The drivers’ kit is always ready and waiting, with helmets and other peripherals waiting on standby next to the car.
Aston Martin Racing team trainer Pete Webster embodies all of the values that place drivers alongside athletes in the modern sporting sphere. An experienced personal trainer, physiotherapist and performance director, Webster looks after all of Team AMR’s drivers and manages how his men eat, drink, exercise and rest during a race week, monitoring all aspects of their day-to-day fitness.
His work ensures that Team AMR’s drivers are transformed, so they are resilient to injuries, have great cardiovascular abilities and are, in essence, world class athletes. Their roster of Christian Klien, Stefan Mücke, Darren Turner, Adrian Fernandez, Andrew Meyrick and Harold Primat are all kept in tip top condition.

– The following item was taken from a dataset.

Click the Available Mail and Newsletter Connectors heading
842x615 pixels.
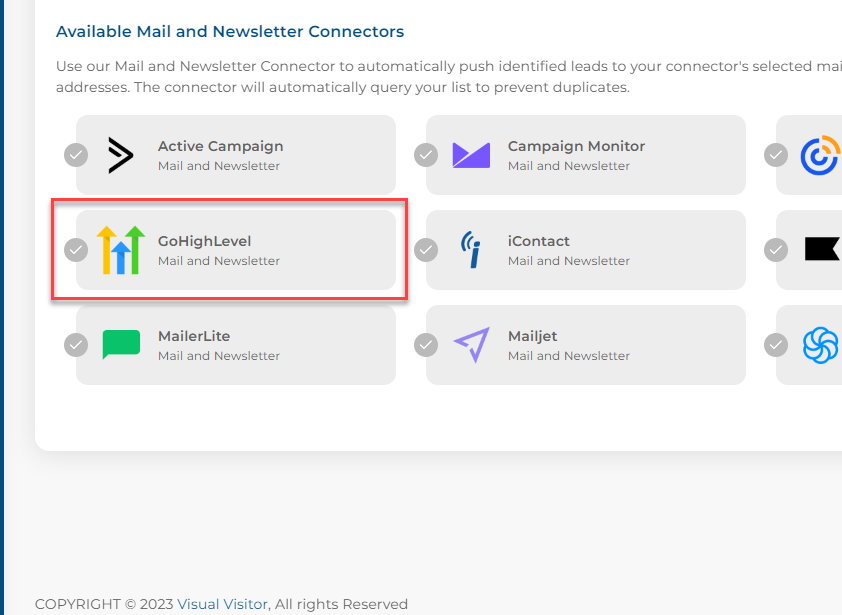tap(230, 32)
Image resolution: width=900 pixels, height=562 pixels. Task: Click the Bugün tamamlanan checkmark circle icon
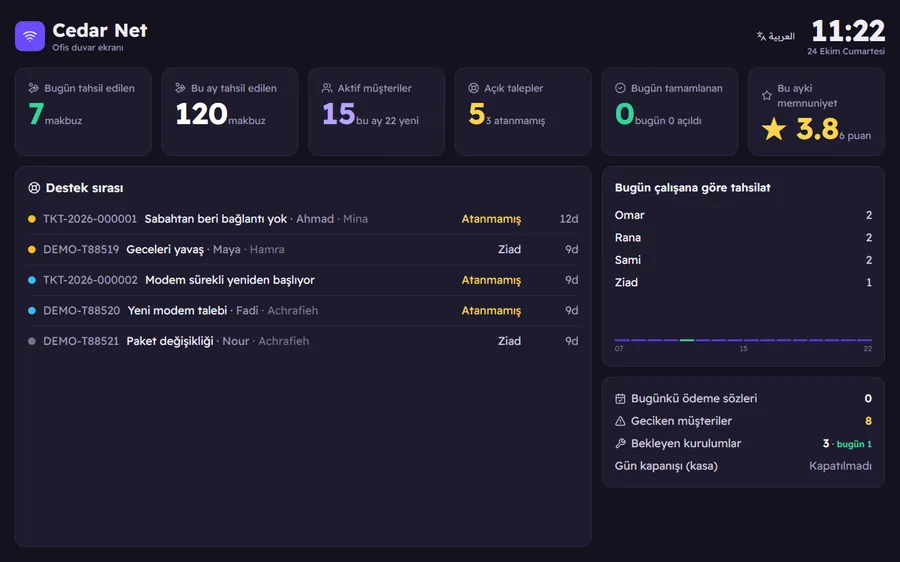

With Team AMR competing in a host of different racing competitions, including the Intercontinental Le Mans Cup, it is a relentless job, but one Webster is dedicated to.
He explains: “My main job is to monitor the training of the drivers. I break it down into three categories. There is the cardiovascular endurance, the strength endurance, and then the ability to recover and minimise injury. These are the main factors we focus on.
“If a driver is tired and fatigued, he’s not going to be able to concentrate. I spend a lot of my time calming drivers down. By their nature, drivers are very competitive, and their training is intense. For endurance-based training, you need to slow down and lower the heart rate.
“It’s all about duration, and ensuring that the drivers are not burning out. With the amount of training our drivers do, their cardio rates are exceptional. I spend a lot of my time studying heart rates of drivers, and it is important to slow them down, which will help improve their race times.”
Armed with an arsenal of medical supplies, fitness-testing equipment and a wealth of knowledge, Webster is not necessarily the kind of figure you would associate with motor racing, but he is keen to stress the importance of diet and fitness in modern racing circles.
He added: “On the track side, it is simply a case of making sure that the driver is purely focusing on the race. Our ever evolving system to do this is not based on rocket science, it is simply about organisation. Everyone knows what to do, when to do it and where everything is.
“Food is pre-planned, based on the calorie expenditure demands of each day, and hydration and electrolyte levels established during previous fitness tests.
“Supplements such as Quick Energy give us the benefits of providing a natural vitamin stimulant for a boost in focus and concentration when most needed, which can be at any point in the day.
“The drivers’ kit is always ready and waiting, with helmets and other peripherals waiting on standby next to the car. Like any well rehearsed routine, it adapts when required but still ensures an element of calm over the turbulent buzz of the pit lane.”
It would seem that anyone who thinks motor racing is easy should think again. The mix of fitness, concentration, stamina and resilience required of a driver represents a blend of skills that is difficult to conquer.
The facilities and specialist knowledge that are on hand at Aston Martin Racing would be befitting of many athletic institutions, and the time and care given to driver welfare is as important a factor come race day as the maintenance of the cars themselves.
Drivers are as finely tuned as their engines, and nurtured just as thoroughly and as carefully for ultra performance under great stress.
It’s simple – endurance drivers are endurance athletes. As Webster said: “With good training, even better diets and careful monitoring, the drivers are transformed to be resilient to injuries, have great cardiovascular abilities and are soon enough world class athletes.”